**WHAT IS EXPECTED**
Continue the personal account of the change of government in South Vietnam, given below ahead of the records, starting right after its final sentence.

**TEXT PROVIDED**
↓↓↓

It was very dangerous to go outside at that time because the people still broke into houses when they thought people moved away. it was very chaotic at that time. And many of the people had guns and took things from other people in the street and so it was frightening.
I had a bicycle at that time. I went for a ride. I saw some of the South Vietnamese soldiers. They had taken off their uniforms. And they were crying. Some of the people had seen them, and those people, during this transition from the old to the new, were chasing the soldiers and throwing things at them and hitting them to try to make themselves look good to the new government. It was very embarrassing to me, as a child, to see something like that. I felt sick when I saw that. And these same people cheered the communist soldiers and hugged them like their long lost brothers. I was surprised when I saw that and I felt so bad, also.
At that time if your family had some one who worked for the government in the North, even just a regular soldier, you tried to remember if you knew anybody in the new government so you could feel safe at last, and say, "Oh, we have somebody who fought against South Vietnamese!" That psychology confused me because before that time you dare not say that you knew someone in the North or had a relative fighting in the other army. Nobody told anybody that but immediately everybody knew that and knew what to do. Everybody as suddenly wearing the North Vietnamese flag, the Viet Cong flag. The flag was a security or a credit card that could save your life at last. Everybody had a flag of the Vietcong. Nobody announced it but everybody knew it. It made me scared because the people were so scared that they seemed to lose their sanity, their reason, they could not think any more. I had a blue shirt that I loved but we had to tear it up to make a flag and I cried when we did that, and I remember how silly it was. My brother was athletic and he had a pair of shorts that were yellow and we used them to cut the star from and we then made the flag and hung it in front of the house. And once that flag was up the family felt safe. Everybody seemed to do that and the atmosphere was a lot different. People seemed at that time suddenly to look at the world a different way.

↑↑↑

**DATASET RECORDS**
↓↓↓

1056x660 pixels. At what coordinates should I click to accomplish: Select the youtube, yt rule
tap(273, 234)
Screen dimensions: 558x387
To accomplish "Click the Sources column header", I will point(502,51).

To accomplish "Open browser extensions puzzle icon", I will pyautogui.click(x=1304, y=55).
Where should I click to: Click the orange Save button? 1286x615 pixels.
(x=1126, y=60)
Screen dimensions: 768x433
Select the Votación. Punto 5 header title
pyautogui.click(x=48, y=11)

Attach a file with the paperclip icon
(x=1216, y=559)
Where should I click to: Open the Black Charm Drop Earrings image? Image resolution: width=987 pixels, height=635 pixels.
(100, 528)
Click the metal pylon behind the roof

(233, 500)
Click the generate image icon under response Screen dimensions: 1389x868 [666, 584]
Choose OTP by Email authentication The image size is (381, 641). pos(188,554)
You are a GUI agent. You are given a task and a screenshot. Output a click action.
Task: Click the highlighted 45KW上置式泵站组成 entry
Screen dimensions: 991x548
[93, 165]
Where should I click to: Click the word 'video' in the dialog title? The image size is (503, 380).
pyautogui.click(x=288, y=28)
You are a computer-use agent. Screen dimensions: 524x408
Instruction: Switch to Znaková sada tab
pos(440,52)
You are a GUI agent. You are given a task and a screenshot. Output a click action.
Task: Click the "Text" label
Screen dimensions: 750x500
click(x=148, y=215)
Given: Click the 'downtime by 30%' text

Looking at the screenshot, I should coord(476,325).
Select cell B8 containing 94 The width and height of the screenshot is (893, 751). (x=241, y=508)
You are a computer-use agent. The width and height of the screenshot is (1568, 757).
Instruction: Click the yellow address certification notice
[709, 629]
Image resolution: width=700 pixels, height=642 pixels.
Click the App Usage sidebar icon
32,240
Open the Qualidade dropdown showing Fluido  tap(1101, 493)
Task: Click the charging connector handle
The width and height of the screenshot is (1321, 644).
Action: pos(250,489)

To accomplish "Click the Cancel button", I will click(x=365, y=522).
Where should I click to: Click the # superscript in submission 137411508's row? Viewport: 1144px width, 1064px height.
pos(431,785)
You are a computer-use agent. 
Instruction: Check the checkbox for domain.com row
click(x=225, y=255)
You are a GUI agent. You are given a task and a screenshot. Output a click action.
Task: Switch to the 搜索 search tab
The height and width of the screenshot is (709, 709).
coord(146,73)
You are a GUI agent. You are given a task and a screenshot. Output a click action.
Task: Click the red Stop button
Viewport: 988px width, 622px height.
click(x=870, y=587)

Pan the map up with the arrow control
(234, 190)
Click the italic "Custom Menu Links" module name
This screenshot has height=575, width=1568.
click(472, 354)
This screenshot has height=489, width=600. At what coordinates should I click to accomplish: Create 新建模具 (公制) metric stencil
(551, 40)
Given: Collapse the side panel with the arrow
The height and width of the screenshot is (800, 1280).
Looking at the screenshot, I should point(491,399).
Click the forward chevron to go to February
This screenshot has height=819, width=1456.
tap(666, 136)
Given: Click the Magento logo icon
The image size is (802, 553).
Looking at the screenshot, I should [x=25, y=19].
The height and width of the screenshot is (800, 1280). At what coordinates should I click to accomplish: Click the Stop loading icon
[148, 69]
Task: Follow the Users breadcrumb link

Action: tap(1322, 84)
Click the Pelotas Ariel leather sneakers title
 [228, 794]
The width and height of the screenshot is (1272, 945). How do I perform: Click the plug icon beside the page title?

↑↑↑

**TASK ANSWER**
The liberators used a strange language, even though it was Vietnamese. And some of the people started to imitate that accent. It was so strange.
After a week they divided us into sections and we had a political guy on our block and he told us about Marxism and Leninism and we had to discuss it in a meeting. And what was humiliating about this was that they made us criticize ourselves. Even my father at these meetings had to criticize his own behavior. I remember at this first meeting. He had to say that he killed innocent people. But I knew he didn't kill innocent people because if he didn't kill them they would kill him. But he said that he was a guilty man and he asked for forgiveness for killing what he called an innocent people. And I watched him cry in front of them. And it was the first time I had ever seen my father cry. I had to do the same thing but I didn't have to write it down. And I said that I didn't want my parents to be the way that they were. This was after listening to the guy who talked about Marxism/Leninism and the sacrifices of the North to liberate the South. So I said that I hated people like my parents who did what they did. I said that to survive.